ECHR Civil proceedings
Article 6-1
Access to court
Lack of access to court for person seeking restoration of her legal capacity: violation
Facts – In 2007 the applicant was deprived of her legal capacity on the grounds that she was suffering from a serious mental illness. Gradually, her mental health improved. In 2009 her guardian applied for her legal capacity to be restored, but the application was dismissed without being considered on the merits owing to the guardian’s repeated failure to appear in court. In 2010 the applicant herself lodged an application for her legal capacity to be restored. However, both it and her subsequent appeals were dismissed on the grounds that the Code of Civil Procedure did not provide her with the right to lodge such an application.
Law – Article 6-1: Under the domestic legislation it was for the applicant’s guardian or the guardianship authority to raise the issue of restoration of her legal capacity before a court. However, the guardian’s application had been dismissed without being considered on the merits as the guardian had not appeared before the court. The applicant had had no procedural status in those proceedings and could not influence them. Her subsequent personal application for restoration of her legal capacity was not considered either because the Code of Civil Procedure did not afford her the right to lodge such an application. However, the Code did not indicate that a declaration of legal incapacity was subject to any automatic judicial review and the duration for which that measure had been ordered in respect of the applicant had not been limited in time. Thus, by virtue of clear and foreseeable rules of domestic law, the applicant could not personally apply to a court for restoration of her legal capacity.

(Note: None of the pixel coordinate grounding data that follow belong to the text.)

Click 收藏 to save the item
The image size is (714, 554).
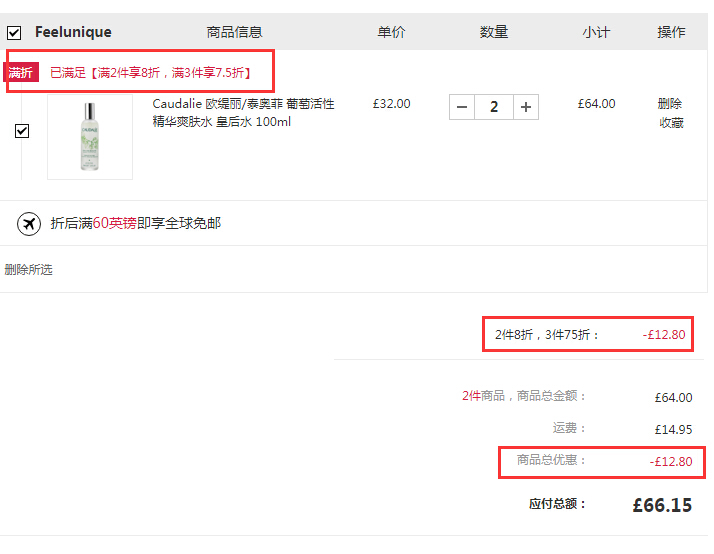[x=670, y=123]
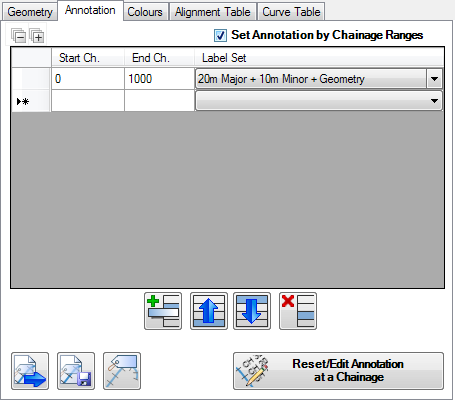Click the collapse all rows icon
Image resolution: width=455 pixels, height=401 pixels.
18,35
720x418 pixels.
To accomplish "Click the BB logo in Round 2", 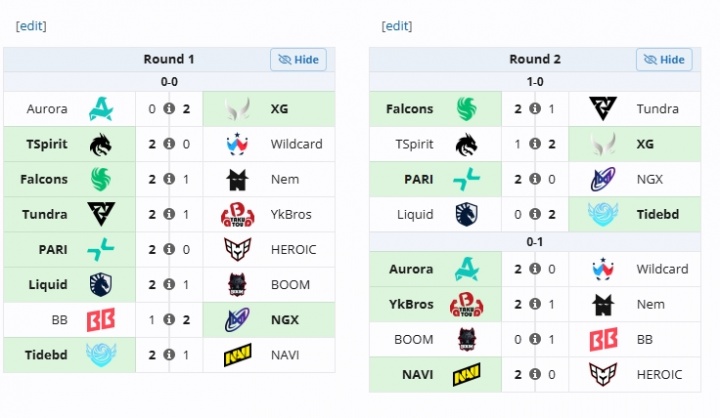I will (603, 339).
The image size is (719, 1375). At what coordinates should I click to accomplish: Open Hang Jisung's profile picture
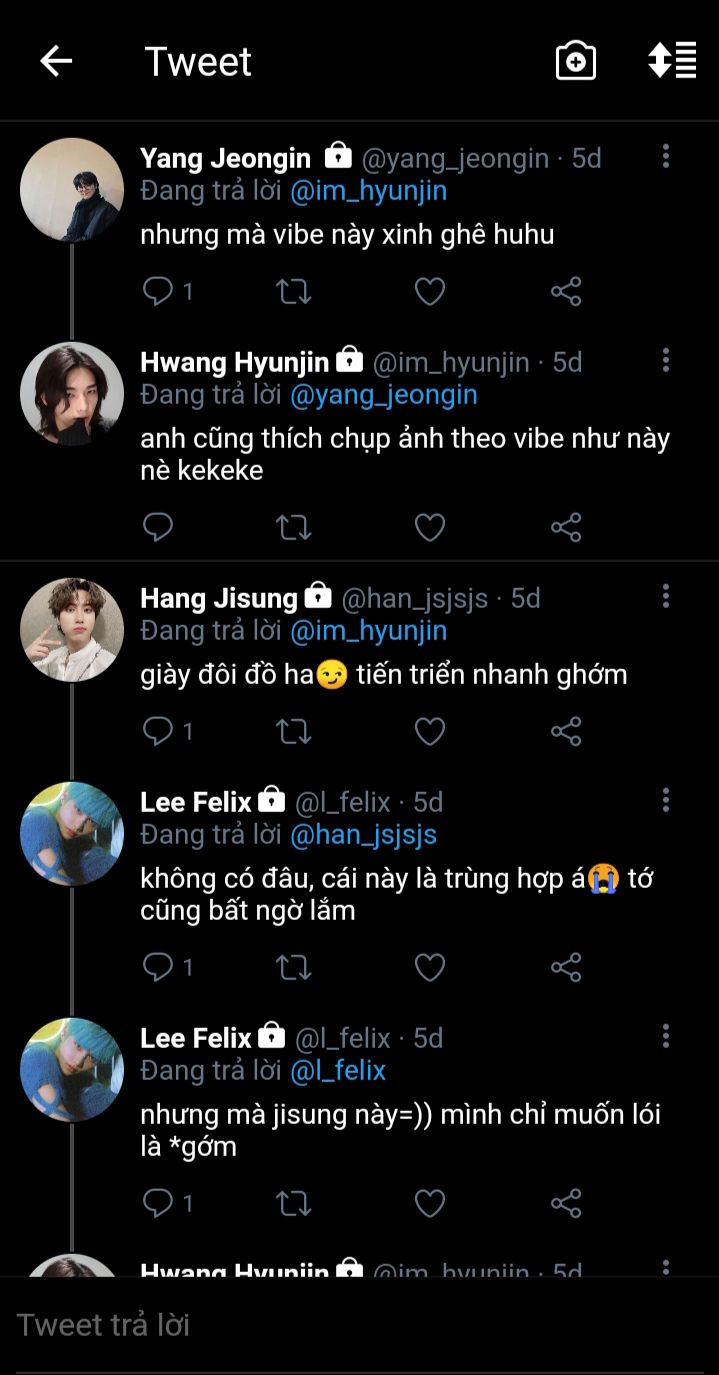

Restrictions on the procedural rights of persons deprived of their legal capacity could be justified to protect their own or others’ interests or for the proper administration of justice. However, the approach pursued by the domestic law in the instant case, according to which incapacitated persons had no right of direct access to a court with a view to having their legal capacity restored, was not in line with the general trend at European level. Moreover, as regards the situation in Ukraine, the general prohibition on direct access to a court by that category of individuals did not leave any room for exception. Nor did the domestic law provide safeguards requiring the matter of restoration of legal capacity to be reviewed by a court at reasonable intervals. Lastly, it had not been shown that the domestic authorities had effectively supervised the applicant’s situation, including the performance of the guardian’s duties, or taken the requisite steps to protect her interests. Therefore, the applicant’s inability to directly seek the restoration of her legal capacity had resulted in that matter not being examined by the courts. The absence of judicial review of that issue, which had seriously affected many aspects of the applicant’s life, could not be justified by the legitimate aims underpinning the limitations on access to a court by incapacitated persons. The situation in which the applicant had been placed had amounted to a denial of justice as regards the possibility of securing a review of her legal capacity.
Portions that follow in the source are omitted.